学習指導要領改定による発達段階に即したプログラミング教育の必須化に対応するため、「Minecraft: Education Edition」を2016年11月1日(米国時間)から提供し、情報教育推進校(IEスクール)の支援を通じたプログラミング教育の普及促進に努める。1教員あたり月額120円(ボリュームライセンス参考価格)を支払うことで、生徒は無償で利用できる。
さらに2016年10月25日から、ライセンスを付与するための無償ボリュームライセンス契約締結が可能な教育機関(教育委員会や学校など)を対象に「はじめよう教育用Minecraft活用キャンペーン」を実施し、教員2500名(約3万8000名の生徒に相当)に対して1年間のMinecraft: Education Editionの無償ライセンスを提供。
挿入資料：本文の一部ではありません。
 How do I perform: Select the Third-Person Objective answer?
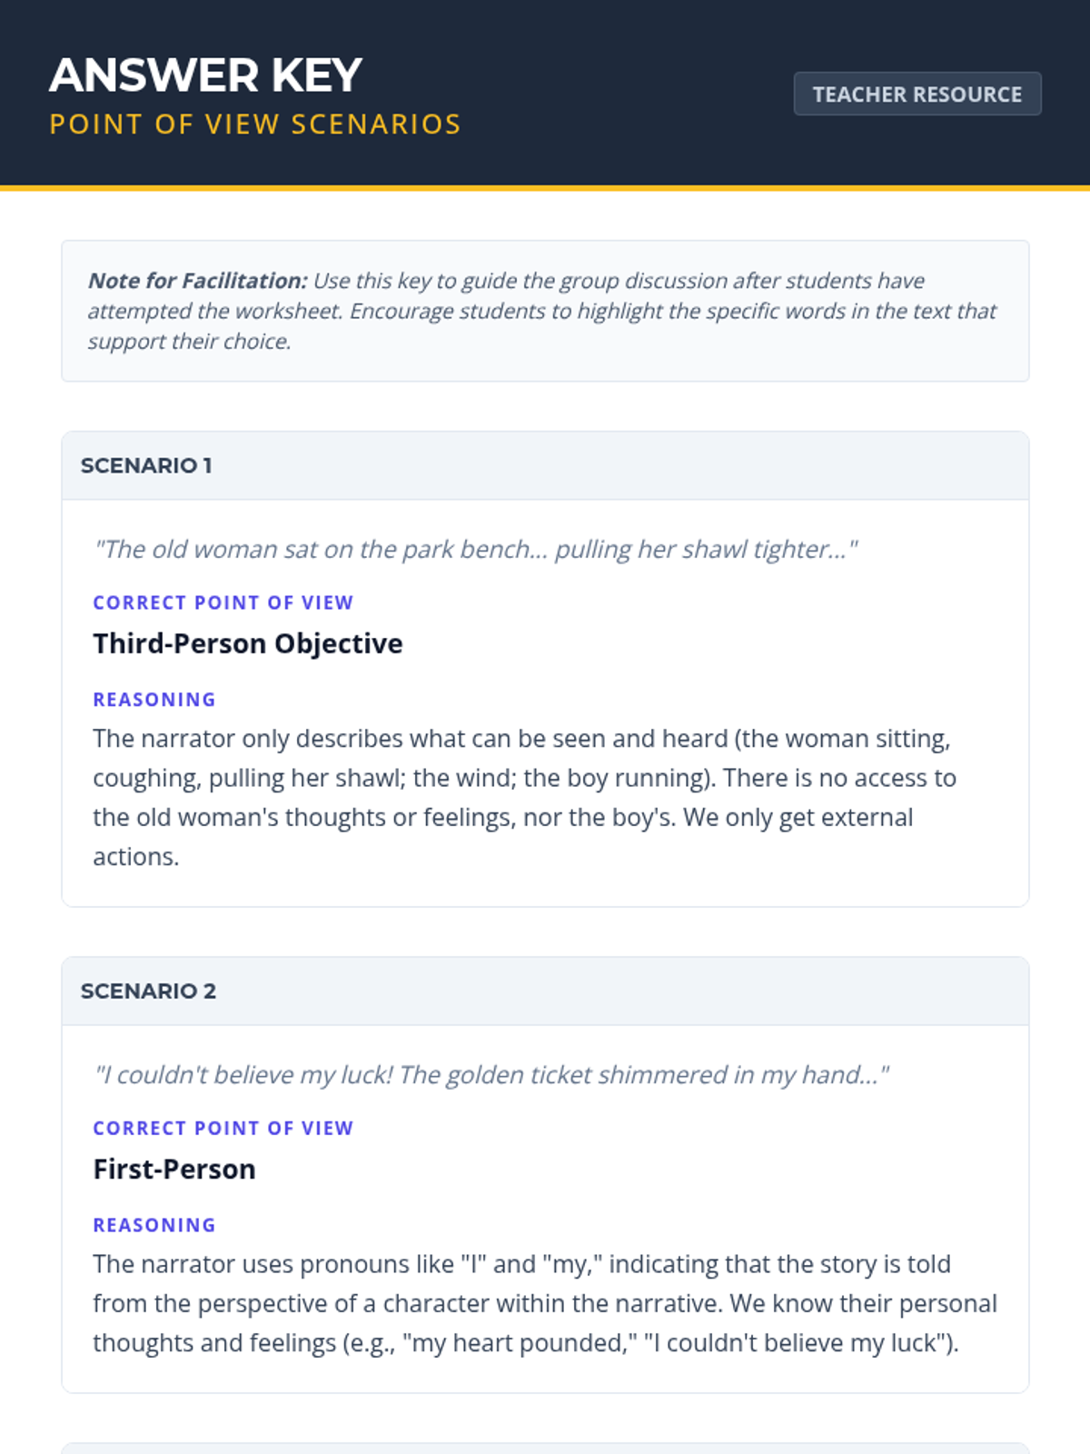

後者は文部科学省が小中高等学校におけるプログラミング教育などの調査研究を実施するプログラムだが、同省が選定した14箇所のうち、北海道浦河高校やつくば市立春日学園などの5箇所を日本マイクロソフトがサポートする。
そしてAI(人工知能)/IoT(モノのインターネット)/ビッグデータなどを牽引するトップレベル情報人材の育成については基盤構築を強化するため、国立情報学研究所の学術ネットワークであるSINET5とMicrosoft Azureを2017年1月より直接接続する。日本マイクロソフト 業務執行役員 パブリックセクター統括本部 文教本部長 小野田哲也氏は、ネットワークは10Gbpsで接続し、大学・研究機関によって使用する帯域は異なるが、通常接続との相違点として、IPSECを用いたIP-VPNで接続するため、パブリックトラフィックの影響を受けずに校内ネットワークに近い感覚で、Microsoft Azureが利用できると説明。「2020年までに400大学・研究機関との接続を目指す」(織田氏)という。